▶ [Source passage]:
__________________________________________________

# Nostradamus Prediction of 2020 (near extinction of the human race?)



## chrisrlink (Sep 26, 2020)

ok if you don't know Nostradomus is a 16th century french prophet why is he significant? he predicted many disasters wars and rise to power of many events and people (9/11, rise of Nazi Germany in and adolf hitler in 1933 and WW2) so i thought did he predict trumps rise to power he infact did so i did a little research into the matter just today....., I wish I haven't  fact is it was predetermined his victory but also the events yet to come

*In chronological order of the verses, Nostradamus writes in Century I, Quatrain 57:*
_*The trumpet shakes with great discord.
An agreement broken: lifting the face to heaven:
the bloody mouth will swim with blood;
the face anointed with milk and honey lies on the ground. *_

The “trumpet” in the first verse is perhaps the most blatant indication among believers that Nostradamus is foreseeing the 2016 presidential election, with the renowned seer literally citing Donald Trump by name. That he “shakes with great discord” could be a reference to nearly any of the president-elect’s public appearances, whether in interviews, along the campaign trail, or during the debates, oftentimes pointing or waving his hands in the air and speaking in loud, bombastic and threatening tones. The second verse’s “agreement broken” could represent any number of shattered pacts throughout his often vitriolic road to the White House, from Trump’s breaking ranks within the Republican Party—many of whom publicly denouncing him as their candidate, or even the foreboding possibility of the future President Trump backtracking on any of his promises to “Make America Great Again.” “The face to heaven” could symbolize dismayed voters’ prayers for a safe future, or even the rampant religiously inspired violence that has been sweeping the globe in recent years, such as the resurrection of holy wars between extremists. The horrifying third verse “the bloody mouth will swim with blood” obviously foretells of some horrific calamity, perhaps any of the massacres currently raging across the Middle East, from the killing fields of Syria and Yemen to the still unfolding bloodbaths across Iraq and Afghanistan. “The face anointed with milk and honey lies on the ground,” could be a reference to the destruction of either Israel or America.

*Century II, Quatrain 46 states:*
_*After great trouble for humanity, a greater one is prepared
The Great Mover renews the ages:
Rain, blood, milk, famine, steel and plague,
Is the heavens fire seen, a long spark running.*_

These verses are pretty much self-explanatory, ominously foreshadowing a horrific fate of some kind and actually naming “blood,” “famine” and “plague”—all gruesome. “The Great Mover” could be a reference to Trump, in that the few details of his stated immigration policy, besides the wall, Muslim database and a ban on Muslims entering the United States also includes a promise to deport undocumented immigrants, who number more than 11 million. That would indeed be a very large move. The verse “Is the heavens fire seen, a long spark running” may be a reference to nuclear missiles, the “long spark running” its rocket’s tail.

__________________________________________________

▶ [Records from a collection]:
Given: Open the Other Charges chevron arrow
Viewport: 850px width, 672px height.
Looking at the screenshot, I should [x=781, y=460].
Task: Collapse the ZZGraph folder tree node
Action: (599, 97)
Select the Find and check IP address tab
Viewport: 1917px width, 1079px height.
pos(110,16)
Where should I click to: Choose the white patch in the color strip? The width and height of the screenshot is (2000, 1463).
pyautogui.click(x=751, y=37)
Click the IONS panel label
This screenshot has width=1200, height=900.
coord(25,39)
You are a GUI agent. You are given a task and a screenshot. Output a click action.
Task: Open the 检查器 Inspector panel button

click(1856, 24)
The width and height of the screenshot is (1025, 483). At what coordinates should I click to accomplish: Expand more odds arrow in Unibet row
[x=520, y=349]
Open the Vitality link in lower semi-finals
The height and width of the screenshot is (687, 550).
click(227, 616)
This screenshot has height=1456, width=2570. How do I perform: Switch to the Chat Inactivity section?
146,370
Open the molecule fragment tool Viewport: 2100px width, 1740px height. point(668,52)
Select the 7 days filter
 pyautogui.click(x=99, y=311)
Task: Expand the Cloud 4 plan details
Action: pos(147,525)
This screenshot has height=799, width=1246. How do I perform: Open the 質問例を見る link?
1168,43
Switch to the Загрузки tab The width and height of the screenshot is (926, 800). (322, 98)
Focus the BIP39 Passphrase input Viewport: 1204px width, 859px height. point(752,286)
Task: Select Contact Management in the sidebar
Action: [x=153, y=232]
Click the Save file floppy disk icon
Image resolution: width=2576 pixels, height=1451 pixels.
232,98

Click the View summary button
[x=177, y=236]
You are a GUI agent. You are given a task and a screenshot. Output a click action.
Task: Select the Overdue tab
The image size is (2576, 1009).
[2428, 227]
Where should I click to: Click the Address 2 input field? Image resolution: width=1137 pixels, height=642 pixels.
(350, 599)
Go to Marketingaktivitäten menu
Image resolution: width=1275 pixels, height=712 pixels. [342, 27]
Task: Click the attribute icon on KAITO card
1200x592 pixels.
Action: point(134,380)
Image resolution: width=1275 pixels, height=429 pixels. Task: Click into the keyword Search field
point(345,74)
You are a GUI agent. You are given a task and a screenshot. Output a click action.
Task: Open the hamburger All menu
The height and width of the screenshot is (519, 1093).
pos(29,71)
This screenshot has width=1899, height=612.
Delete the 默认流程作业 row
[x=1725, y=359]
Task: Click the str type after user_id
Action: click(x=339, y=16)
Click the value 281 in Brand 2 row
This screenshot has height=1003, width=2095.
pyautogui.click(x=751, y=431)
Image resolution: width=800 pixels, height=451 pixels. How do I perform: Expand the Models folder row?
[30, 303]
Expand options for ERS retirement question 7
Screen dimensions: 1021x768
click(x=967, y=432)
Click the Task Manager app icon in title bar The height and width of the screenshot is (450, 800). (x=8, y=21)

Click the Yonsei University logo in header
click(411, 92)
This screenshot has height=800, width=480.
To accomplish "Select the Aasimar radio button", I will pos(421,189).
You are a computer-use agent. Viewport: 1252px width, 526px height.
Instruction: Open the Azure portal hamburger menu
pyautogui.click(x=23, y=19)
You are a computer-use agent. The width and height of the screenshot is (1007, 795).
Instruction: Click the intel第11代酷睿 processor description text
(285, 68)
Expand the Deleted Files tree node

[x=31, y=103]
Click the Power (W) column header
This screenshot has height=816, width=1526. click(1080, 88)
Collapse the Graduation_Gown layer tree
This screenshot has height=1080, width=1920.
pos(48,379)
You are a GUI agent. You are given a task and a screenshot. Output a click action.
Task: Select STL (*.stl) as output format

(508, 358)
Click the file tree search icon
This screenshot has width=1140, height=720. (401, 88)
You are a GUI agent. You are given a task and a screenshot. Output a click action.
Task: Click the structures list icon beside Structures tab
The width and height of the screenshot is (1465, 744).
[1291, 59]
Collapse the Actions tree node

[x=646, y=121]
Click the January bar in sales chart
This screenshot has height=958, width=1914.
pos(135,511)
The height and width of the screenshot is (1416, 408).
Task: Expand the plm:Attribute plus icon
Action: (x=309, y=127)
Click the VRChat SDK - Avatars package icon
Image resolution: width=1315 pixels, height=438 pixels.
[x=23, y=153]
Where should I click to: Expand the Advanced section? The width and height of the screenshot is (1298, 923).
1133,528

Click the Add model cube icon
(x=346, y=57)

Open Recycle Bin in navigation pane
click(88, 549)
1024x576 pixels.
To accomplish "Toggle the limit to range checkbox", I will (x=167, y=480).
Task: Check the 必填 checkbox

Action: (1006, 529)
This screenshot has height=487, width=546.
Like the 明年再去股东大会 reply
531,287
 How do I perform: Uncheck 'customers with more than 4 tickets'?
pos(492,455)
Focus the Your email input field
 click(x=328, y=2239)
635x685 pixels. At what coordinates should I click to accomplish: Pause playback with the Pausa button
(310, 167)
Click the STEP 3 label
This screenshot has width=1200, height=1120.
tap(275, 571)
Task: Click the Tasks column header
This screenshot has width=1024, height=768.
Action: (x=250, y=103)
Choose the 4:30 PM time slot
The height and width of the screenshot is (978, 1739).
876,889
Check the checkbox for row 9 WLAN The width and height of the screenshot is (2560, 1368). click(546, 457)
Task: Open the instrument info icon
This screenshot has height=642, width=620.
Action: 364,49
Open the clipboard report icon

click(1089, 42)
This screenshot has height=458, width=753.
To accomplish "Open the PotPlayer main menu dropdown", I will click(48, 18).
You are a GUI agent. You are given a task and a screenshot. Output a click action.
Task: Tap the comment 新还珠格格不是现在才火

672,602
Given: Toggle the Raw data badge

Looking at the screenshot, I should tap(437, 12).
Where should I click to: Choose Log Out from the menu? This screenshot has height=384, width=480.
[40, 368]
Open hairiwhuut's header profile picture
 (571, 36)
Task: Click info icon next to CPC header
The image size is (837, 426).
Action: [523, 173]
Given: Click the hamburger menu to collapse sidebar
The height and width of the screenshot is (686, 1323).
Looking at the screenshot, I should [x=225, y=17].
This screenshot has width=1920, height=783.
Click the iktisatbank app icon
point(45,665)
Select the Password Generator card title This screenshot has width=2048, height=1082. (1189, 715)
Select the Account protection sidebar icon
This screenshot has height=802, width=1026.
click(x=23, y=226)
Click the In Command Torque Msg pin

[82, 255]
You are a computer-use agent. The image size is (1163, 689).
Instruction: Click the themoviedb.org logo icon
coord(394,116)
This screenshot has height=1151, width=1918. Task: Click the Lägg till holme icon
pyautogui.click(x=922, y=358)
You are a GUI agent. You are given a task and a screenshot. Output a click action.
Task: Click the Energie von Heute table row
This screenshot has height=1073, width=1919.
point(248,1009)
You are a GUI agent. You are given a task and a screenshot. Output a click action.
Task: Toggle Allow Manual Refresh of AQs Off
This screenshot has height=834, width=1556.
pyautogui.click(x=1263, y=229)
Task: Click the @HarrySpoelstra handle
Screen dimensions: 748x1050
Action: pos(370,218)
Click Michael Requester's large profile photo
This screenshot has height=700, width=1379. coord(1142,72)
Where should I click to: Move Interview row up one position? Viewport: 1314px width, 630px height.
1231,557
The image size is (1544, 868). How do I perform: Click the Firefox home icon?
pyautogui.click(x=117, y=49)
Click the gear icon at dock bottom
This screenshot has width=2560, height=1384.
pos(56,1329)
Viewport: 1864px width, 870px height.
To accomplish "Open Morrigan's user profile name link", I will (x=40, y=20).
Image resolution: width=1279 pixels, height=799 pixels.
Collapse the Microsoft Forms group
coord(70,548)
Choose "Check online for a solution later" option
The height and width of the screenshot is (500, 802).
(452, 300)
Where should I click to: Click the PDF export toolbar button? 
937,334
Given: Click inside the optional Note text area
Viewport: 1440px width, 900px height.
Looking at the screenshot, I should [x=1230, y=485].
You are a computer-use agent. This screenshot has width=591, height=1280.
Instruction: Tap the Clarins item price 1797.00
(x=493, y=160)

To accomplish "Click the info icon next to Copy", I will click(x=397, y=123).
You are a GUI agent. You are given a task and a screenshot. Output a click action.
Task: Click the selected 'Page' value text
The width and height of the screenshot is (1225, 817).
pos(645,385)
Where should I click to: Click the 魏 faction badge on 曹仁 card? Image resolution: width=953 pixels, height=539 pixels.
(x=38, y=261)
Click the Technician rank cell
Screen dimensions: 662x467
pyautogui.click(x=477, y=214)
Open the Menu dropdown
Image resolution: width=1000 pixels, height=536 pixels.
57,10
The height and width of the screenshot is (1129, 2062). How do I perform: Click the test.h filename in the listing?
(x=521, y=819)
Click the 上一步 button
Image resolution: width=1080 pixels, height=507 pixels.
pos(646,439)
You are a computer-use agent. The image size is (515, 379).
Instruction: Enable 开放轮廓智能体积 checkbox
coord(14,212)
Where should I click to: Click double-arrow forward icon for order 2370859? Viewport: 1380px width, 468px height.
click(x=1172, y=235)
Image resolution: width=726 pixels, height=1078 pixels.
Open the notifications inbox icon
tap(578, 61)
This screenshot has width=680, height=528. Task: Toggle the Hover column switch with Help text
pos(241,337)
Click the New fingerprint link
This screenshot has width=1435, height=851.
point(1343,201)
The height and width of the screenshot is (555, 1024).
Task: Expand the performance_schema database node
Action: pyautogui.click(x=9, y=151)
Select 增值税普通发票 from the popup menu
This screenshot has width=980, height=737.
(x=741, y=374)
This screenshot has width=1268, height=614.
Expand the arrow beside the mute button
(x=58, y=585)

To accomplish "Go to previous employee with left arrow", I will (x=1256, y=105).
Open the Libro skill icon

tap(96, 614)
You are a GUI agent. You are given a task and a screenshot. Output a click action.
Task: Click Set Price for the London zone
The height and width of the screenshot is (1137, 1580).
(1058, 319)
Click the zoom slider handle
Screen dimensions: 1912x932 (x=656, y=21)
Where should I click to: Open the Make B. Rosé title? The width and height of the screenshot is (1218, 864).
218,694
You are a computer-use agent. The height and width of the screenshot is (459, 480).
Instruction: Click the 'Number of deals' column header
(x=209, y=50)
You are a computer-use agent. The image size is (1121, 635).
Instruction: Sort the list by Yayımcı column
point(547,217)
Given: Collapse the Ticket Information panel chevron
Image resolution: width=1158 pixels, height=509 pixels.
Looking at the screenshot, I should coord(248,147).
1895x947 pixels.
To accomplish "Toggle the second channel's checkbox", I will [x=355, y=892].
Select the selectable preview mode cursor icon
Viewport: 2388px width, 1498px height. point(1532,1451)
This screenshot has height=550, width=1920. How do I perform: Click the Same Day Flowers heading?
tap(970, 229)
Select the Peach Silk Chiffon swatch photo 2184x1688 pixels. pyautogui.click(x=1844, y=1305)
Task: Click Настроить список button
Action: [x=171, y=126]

__________________________________________________

▶ [Challenges]:
A. According to the Nostradamus thread, how many undocumented immigrants did Trump promise to deport?
B. Reproduce the stretch of the Nostradamus thread from "ok if you don't" through "with great discord.".
C. Carry on the Nostradamus forum post from the point where it stops.

▶ [Task-by-task answers]:
A. More than 11 million.

B.
ok if you don't know Nostradomus is a 16th century french prophet why is he significant? he predicted many disasters wars and rise to power of many events and people (9/11, rise of Nazi Germany in and adolf hitler in 1933 and WW2) so i thought did he predict trumps rise to power he infact did so i did a little research into the matter just today....., I wish I haven't  fact is it was predetermined his victory but also the events yet to come

*In chronological order of the verses, Nostradamus writes in Century I, Quatrain 57:*
_*The trumpet shakes with great discord.

C.
*In Nostradamus’ Century III, Quatrain 81, he writes:*
_*The great shameless, audacious bawler,
He will be elected governor of the army:
The boldness of his contention,
The bridge broken, the city faint from fear. * _

The “great shameless, audacious bawler” could again be Trump, who is all of those adjectives. That “He will be elected governor of the army” in the second verse could obviously represent his election to the U.S. presidency, as the U.S. president becomes the nation’s commander-in-chief of all its Armed Services, including the U.S. Army—viewed as the most powerful in the world. The third verse’s “boldness of his contention” could again signify Trump, as his controversial declarations, attacks, and relentless Tweets are all examples. “The bridge broken, the city faint from fear” could be interpreted as the divisiveness permeating the U.S. citizenry in the wake of the election—the last half of that verse a possible reference to the aforementioned fear expressed by the thousands marching through the streets in protest of his winning bid for the White House, notably, New York City, where demonstrations have been consistent outside Trump Towers.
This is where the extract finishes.